FAISALABAD: The international markets have remained subdued for the past many months. Whether it is oil or other commodities, their prices have gone down significantly. In this situation, developing countries catering to the needs of wealthier nations have faced a tough time with prices of leading products declining and export earnings dwindling.
Rice exports from Pakistan have also suffered the same fate as receipts totalled only $1.84 billion during the financial year ended June 30, falling short of earnings made in the previous year.
According to data compiled by the exporters, rice valuing $1.84 billion was exported in 2014-15 against shipments worth $1.89 billion in the previous year. The main reason behind the reduced earnings was the fall in prices of the commodity, though export volumes rose.
In 2013-14, the price of Pakistani basmati rice stood at $1,300 per ton in the international market, but it dropped to $1,000 next year.
However, prices of Indian rice fell more sharply than Pakistan’s paddy. In 2013-14, the Indian rice was $150 expensive than the Pakistani rice, but next year, it became $100-150 cheaper than Pakistani rice.
As opposed to the $1,000 price tag for a ton of Pakistani basmati rice, the Indian basmati rice was sold for $850. Indian exporters pushed down the price to compete with Pakistani counterparts at a time of shrinking demand.
Fiscal year 2014-15 also proved bad for the farmers who struggled to cope with increasing prices of inputs, which ate into their profits.
In terms of volume, the country exported 3.7 million tons of rice in the last fiscal year compared to 3.3 million tons in the previous fiscal year.
“The increase in shipped volume is due to high sales of non-basmati rice, which has high demand in the international market,” said Taufeeq Ahmad, a rice exporter and former vice-chairman of the Rice Exporters Association of Pakistan (REAP).
Basmati vs non-basmati
Contrary to this, the export of basmati rice fell 9% to 680,000 tons in the last fiscal year. A year earlier, the country had exported 750,000 tons of basmati.
Pakistani basmati rice is in great demand in Europe, North America and the United Arab Emirates.
Of the total rice exports valuing $1.84 billion, the share of non-basmati varieties was $1.27 billion compared to shipments worth $1.05 billion in the previous year.
Non-basmati rice is mainly exported to Africa and China, which is becoming a major buyer of the commodity.
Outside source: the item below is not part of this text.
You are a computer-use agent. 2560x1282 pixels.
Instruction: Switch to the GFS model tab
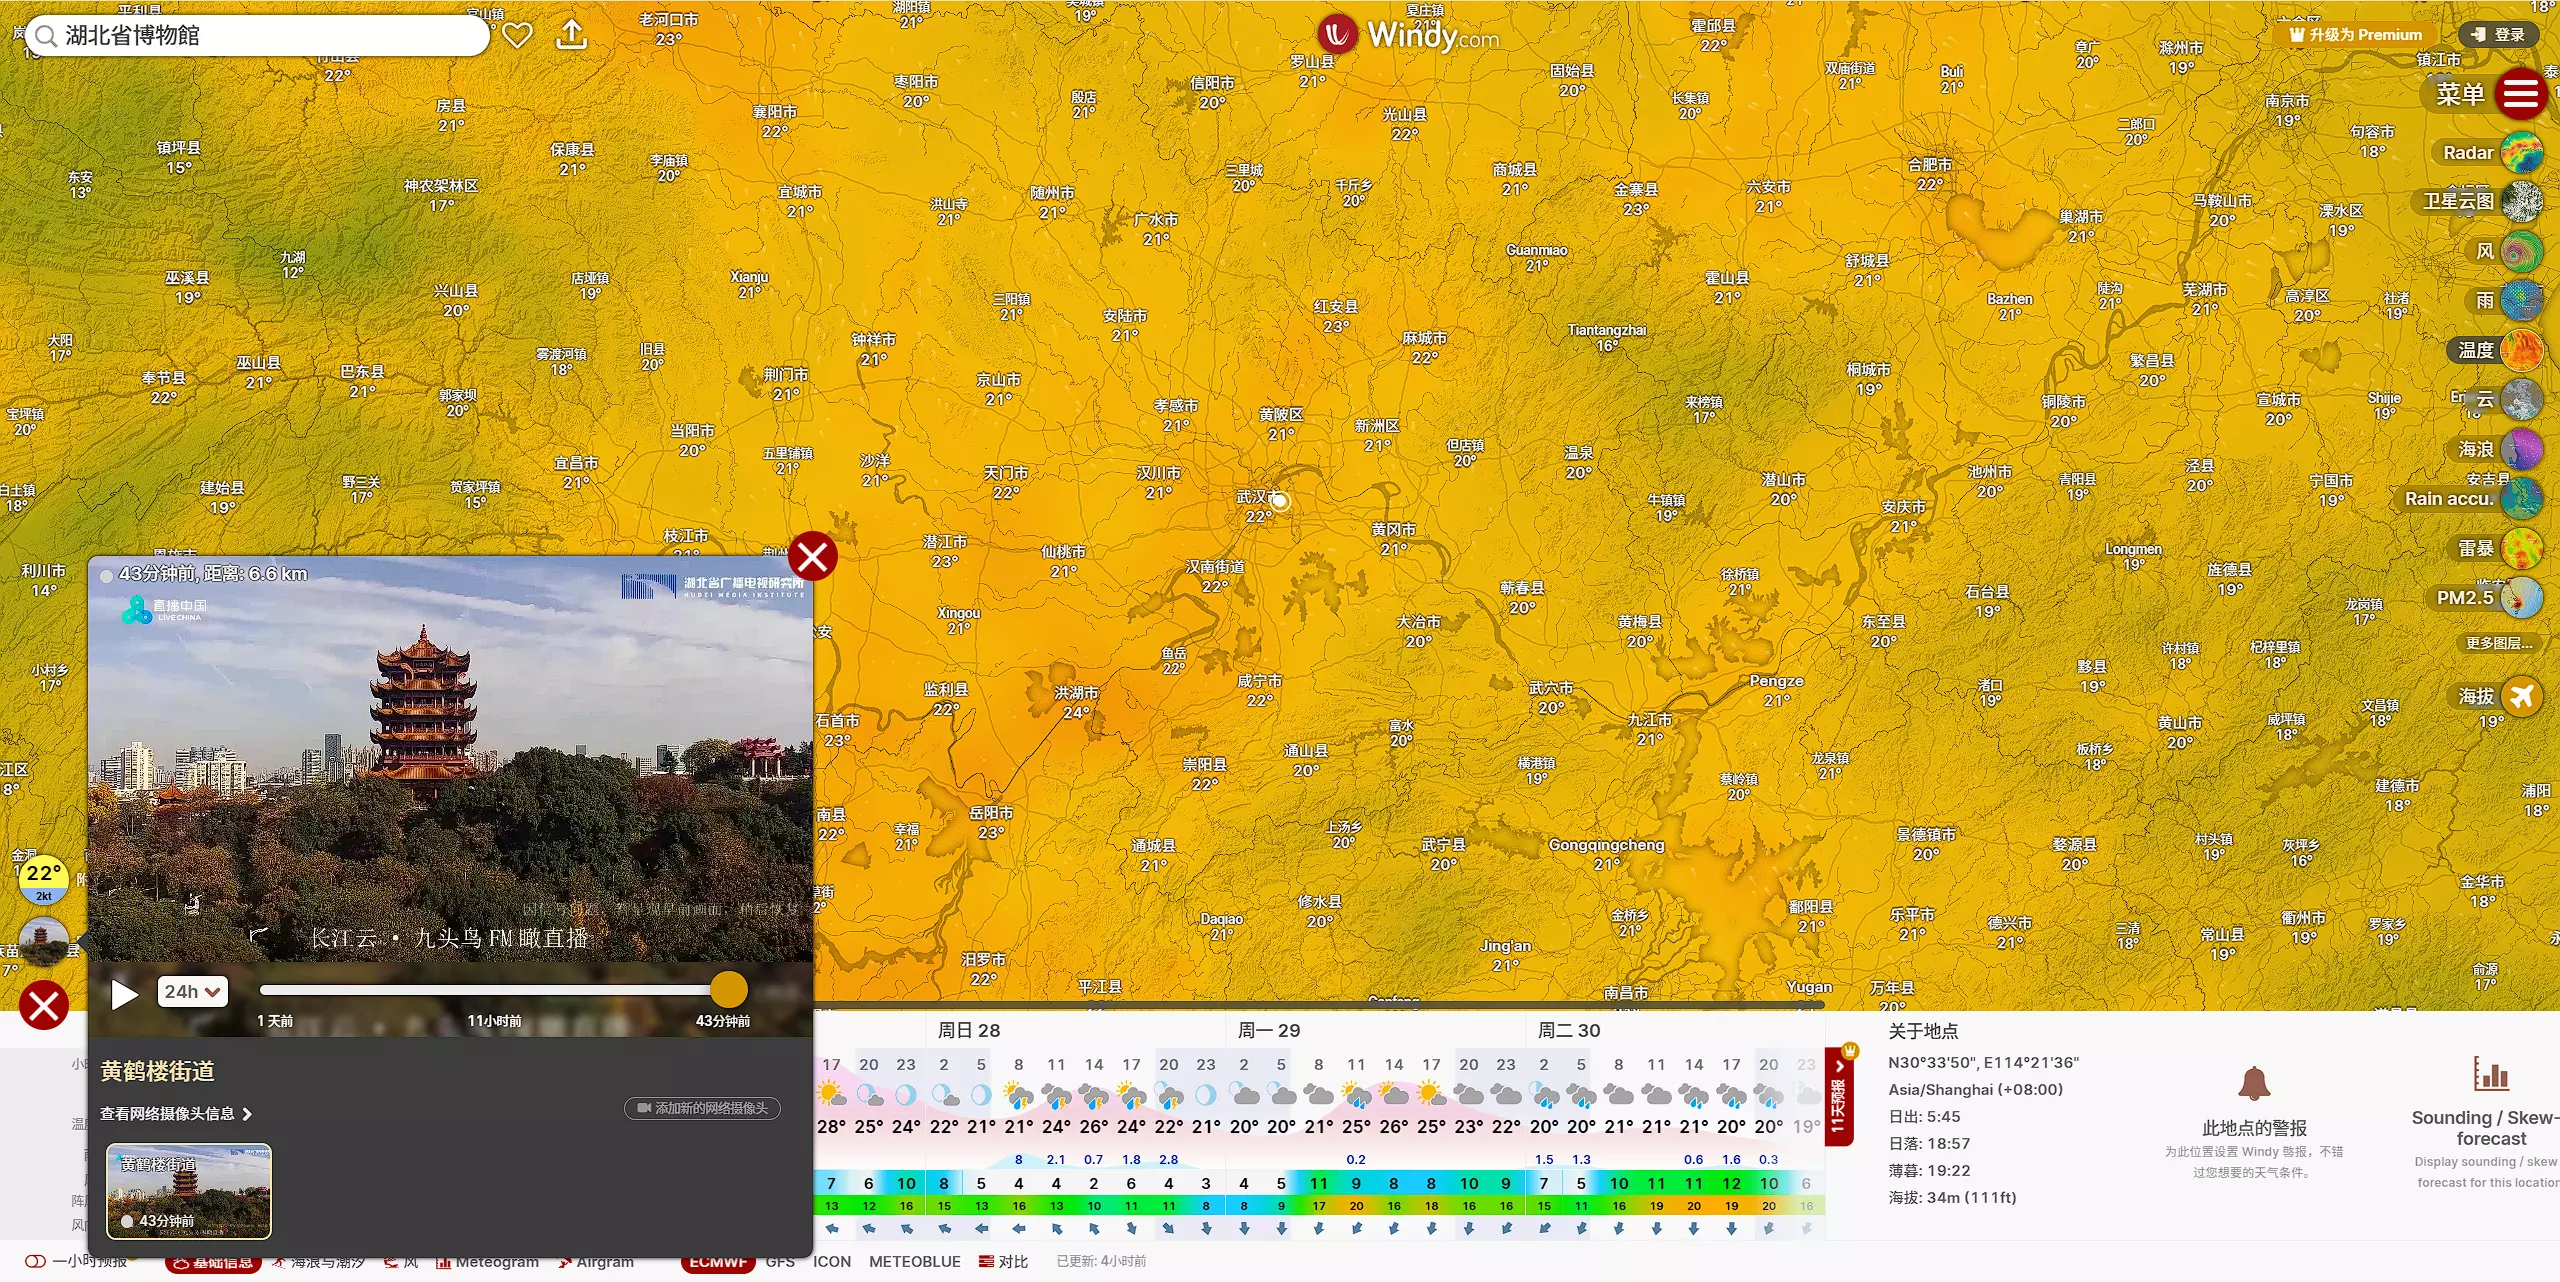(x=779, y=1262)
The exporters are anticipating good returns in the new fiscal year, believing that demand from Beijing will result in better prices for the commodity.
Ahmed said the Indian government was giving incentives to the farmers but the Pakistani government was doing nothing for the promotion of its brands. The overvalued Pakistani rupee against the US dollar was also one of the reasons behind the high prices of Pakistani rice, making it uncompetitive in the international market.
“International buyers are demanding that Pakistani exporters match the Indian prices, but they are unable to do so due to high input costs,” he said.
He said Pakistani rice had great demand in the global market, but the exporters just need government’s support for marketing.
The Iranian market was also closed for the exporters due to sanctions, but the recent nuclear deal may open a new door, which is expected to give a push to the prices on the back of higher demand.
Published in The Express Tribune, July 18th, 2015.